# heater fan not spinning, 1983 280zx non-turbo



## Mizugori (Dec 4, 2004)

okay the heater fan almost never works in a 1983 280zx, non turbo. once in a while it will magically go but 9/10 times its not doing anything. where do i start? im very new, so please bare with me lol (or should it be 'bear', crap i dunno)


----------



## Zen31ZR (Mar 24, 2004)

Does the fan make noise when it does run? A squealing noise would indicate bad bearings, you'll need to replace the fan in that case. But just intermitent operation, is probably a bad switch or the wiring to or from the switch is loose.


----------



## Mizugori (Dec 4, 2004)

previous owner has suggested that he thinks it is the knob, and it would be like almost free to fix i'd just have to find one that fits at a junkyard or someplace similar. but i don't quite get what he means by that... i know im going to feel retarted when you explain it to me but, what could be wrong with the knob? if it turns it turns...what the hell did he mean...

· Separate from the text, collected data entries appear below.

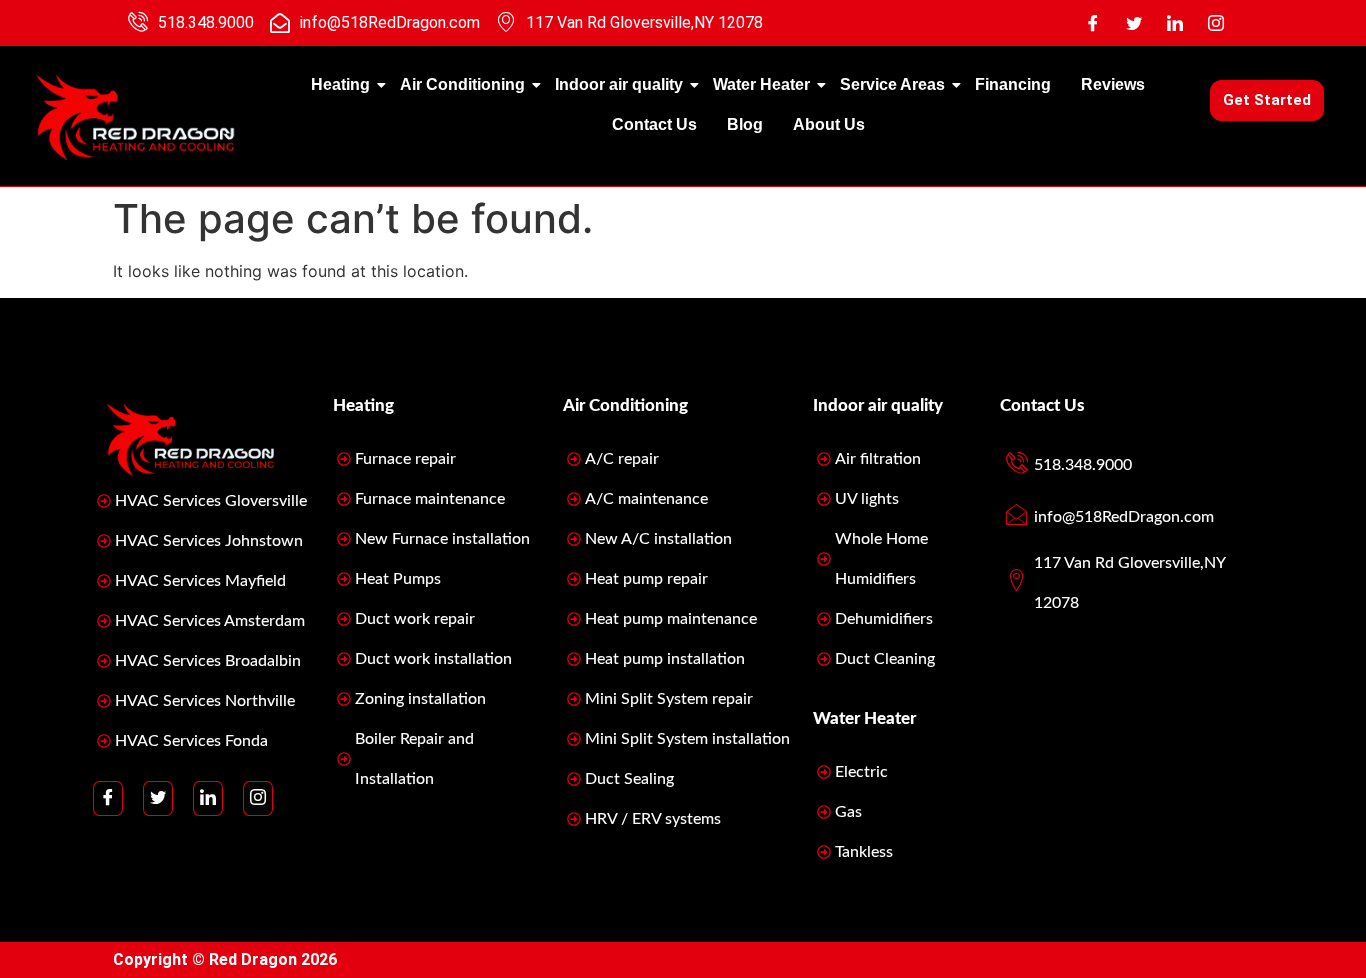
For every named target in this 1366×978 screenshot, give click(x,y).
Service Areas (892, 84)
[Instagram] (1216, 23)
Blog (745, 124)
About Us (829, 124)
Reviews (1113, 84)
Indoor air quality (619, 84)
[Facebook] (1093, 23)
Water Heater (761, 84)
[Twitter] (1134, 23)
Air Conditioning (462, 84)
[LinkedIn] (1175, 23)
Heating (340, 84)
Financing (1013, 84)
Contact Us (654, 124)
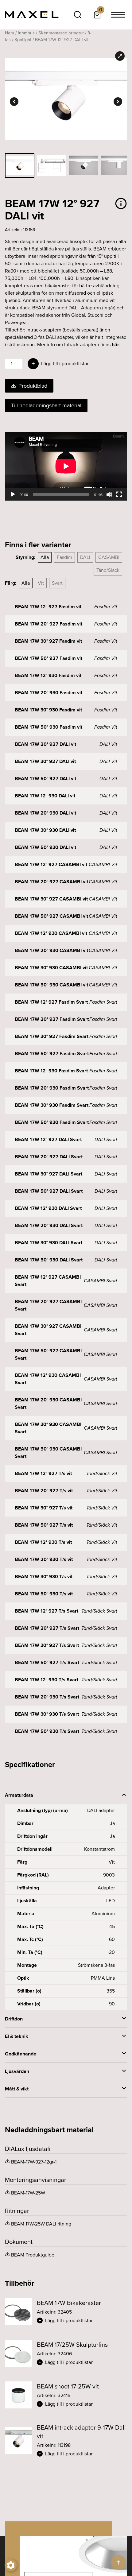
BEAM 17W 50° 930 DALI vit (45, 847)
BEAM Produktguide (32, 2254)
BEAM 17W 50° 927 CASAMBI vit (51, 916)
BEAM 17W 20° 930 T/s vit (44, 1559)
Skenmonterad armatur (61, 32)
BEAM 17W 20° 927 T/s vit (44, 1490)
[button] (82, 2320)
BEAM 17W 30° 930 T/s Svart (47, 1714)
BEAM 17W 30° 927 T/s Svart (47, 1645)
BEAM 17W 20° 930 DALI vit (45, 812)
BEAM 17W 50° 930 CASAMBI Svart (48, 1452)
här (115, 344)
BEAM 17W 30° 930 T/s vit (43, 1576)
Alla (45, 557)
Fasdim (64, 557)
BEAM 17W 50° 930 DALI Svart (49, 1259)
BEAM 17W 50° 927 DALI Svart (49, 1191)
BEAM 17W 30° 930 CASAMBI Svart (48, 1428)
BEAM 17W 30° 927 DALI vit (45, 761)
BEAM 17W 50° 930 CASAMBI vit (51, 984)
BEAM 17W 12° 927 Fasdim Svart (51, 1001)
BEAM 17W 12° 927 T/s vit (43, 1473)
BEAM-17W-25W (28, 2192)
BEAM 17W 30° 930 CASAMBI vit (51, 967)
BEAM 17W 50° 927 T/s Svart (47, 1662)
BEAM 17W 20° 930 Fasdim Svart (52, 1087)
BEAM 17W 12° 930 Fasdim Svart (51, 1070)
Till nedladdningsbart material (46, 405)
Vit (41, 583)
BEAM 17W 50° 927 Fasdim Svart (52, 1053)
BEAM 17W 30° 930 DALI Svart (48, 1242)
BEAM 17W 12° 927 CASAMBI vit (51, 864)
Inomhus (26, 32)
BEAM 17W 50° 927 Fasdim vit (48, 658)
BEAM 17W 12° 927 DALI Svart (48, 1139)
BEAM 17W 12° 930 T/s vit (43, 1542)
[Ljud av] (109, 494)
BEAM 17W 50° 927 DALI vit (45, 778)
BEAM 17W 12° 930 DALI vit (45, 795)
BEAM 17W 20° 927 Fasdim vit (48, 623)
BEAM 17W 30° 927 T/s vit (43, 1507)
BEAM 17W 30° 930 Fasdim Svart (51, 1105)
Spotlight (22, 39)
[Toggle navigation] (118, 14)
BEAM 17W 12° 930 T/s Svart (46, 1679)
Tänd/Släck (107, 570)
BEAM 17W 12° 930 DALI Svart (48, 1208)
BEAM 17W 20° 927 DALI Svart (49, 1156)
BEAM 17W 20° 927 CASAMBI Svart (48, 1305)
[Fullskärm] (119, 494)
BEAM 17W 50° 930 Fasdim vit (48, 726)
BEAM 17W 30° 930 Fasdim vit (48, 709)
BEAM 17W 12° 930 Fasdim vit (48, 675)
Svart (57, 583)
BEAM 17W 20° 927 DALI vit (45, 744)
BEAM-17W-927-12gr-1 (33, 2161)
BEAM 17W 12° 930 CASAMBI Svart (48, 1379)
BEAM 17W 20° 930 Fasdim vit (48, 692)
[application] (66, 466)
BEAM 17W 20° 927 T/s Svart (47, 1628)
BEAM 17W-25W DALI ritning (41, 2223)
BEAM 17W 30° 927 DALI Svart (48, 1173)
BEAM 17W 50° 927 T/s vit (44, 1524)
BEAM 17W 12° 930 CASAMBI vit (51, 933)
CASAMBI (108, 557)
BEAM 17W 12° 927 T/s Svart (46, 1610)
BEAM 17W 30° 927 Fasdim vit (48, 641)
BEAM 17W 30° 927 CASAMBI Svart (48, 1330)
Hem (9, 32)
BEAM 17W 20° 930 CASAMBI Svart (48, 1403)
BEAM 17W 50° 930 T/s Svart (47, 1731)
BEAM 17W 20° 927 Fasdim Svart (52, 1019)
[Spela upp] (13, 494)
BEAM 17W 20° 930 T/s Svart (47, 1696)
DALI (85, 557)
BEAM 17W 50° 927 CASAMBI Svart (48, 1354)
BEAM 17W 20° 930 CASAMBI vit (51, 950)
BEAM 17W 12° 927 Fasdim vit (48, 606)
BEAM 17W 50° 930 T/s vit (44, 1593)
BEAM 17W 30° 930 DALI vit (45, 830)
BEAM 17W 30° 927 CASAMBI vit (51, 898)
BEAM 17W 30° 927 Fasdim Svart (51, 1036)
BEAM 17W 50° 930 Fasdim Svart (52, 1122)
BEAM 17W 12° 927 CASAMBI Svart (48, 1280)
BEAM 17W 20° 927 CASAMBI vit (51, 881)
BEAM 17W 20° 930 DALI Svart (49, 1225)
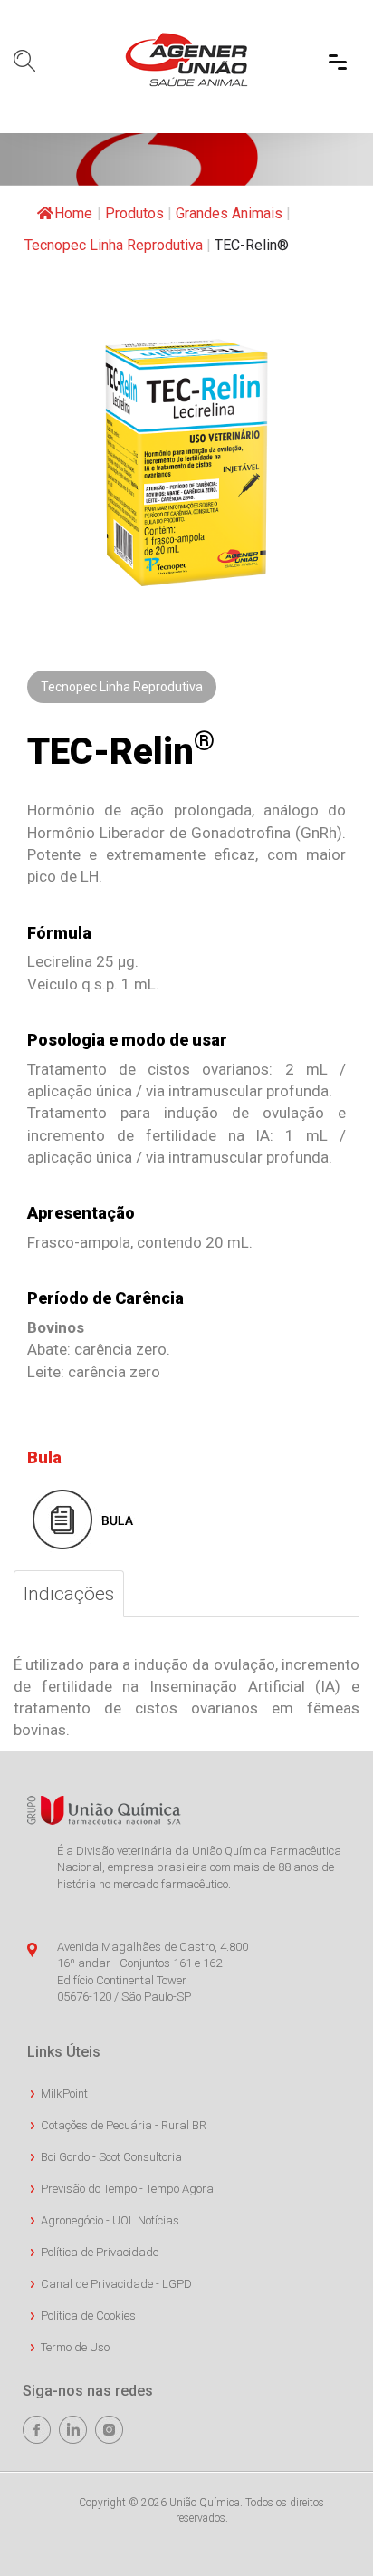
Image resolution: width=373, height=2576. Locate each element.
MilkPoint (64, 2093)
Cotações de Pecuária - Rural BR (123, 2125)
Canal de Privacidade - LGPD (116, 2284)
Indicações (69, 1594)
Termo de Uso (75, 2347)
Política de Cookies (88, 2315)
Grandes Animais (229, 213)
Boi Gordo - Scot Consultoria (111, 2157)
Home (73, 213)
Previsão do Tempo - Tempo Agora (127, 2188)
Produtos (134, 213)
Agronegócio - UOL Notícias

no whining that i'm aware of.

thanks!


----------



## Zen31ZR (Mar 24, 2004)

Mizugori said:


> previous owner has suggested that he thinks it is the knob, and it would be like almost free to fix i'd just have to find one that fits at a junkyard or someplace similar. but i don't quite get what he means by that... i know im going to feel retarted when you explain it to me but, what could be wrong with the knob? if it turns it turns...what the hell did he mean...
> 
> no whining that i'm aware of.
> 
> thanks!


 The switch may be bad. The internal cylinder, which spins with the outter knob, alternately shunts power through various resistors, these reisistors is what regulates the fan speed. The final (fastest fan speed)position is usually a full 12 volts, and has no resistor. This position sometimes works when none of the others do, simply because it has no resistor to go bad or burn out. What happens some of the time is the little contact points on the internal part of the switch go bad, won't conduct electricty to the resistors anymore, could be for an infinite variaty of reasons, just wear and old age being the biggest one.


----------



## Mizugori (Dec 4, 2004)

ohhhh...and all this time, i thought it was just flipping little switches on and off lol how inefficient my version would be... okay that makes sense. is this something i can maybe order or do i have to go looking through junkyards


----------



## Zen31ZR (Mar 24, 2004)

Mizugori said:


> ohhhh...and all this time, i thought it was just flipping little switches on and off lol how inefficient my version would be... okay that makes sense. is this something i can maybe order or do i have to go looking through junkyards


Could be an either or. Some places on the net probably still carry parts like that. Probably easier just to go to a junkyard. If you can, try to find a place you can pull your own parts out, stuff is insanely cheap there. Also, as nice place I found on the net: Carpart.com


----------



## Mizugori (Dec 4, 2004)

thanks, and a kick-ass site


----------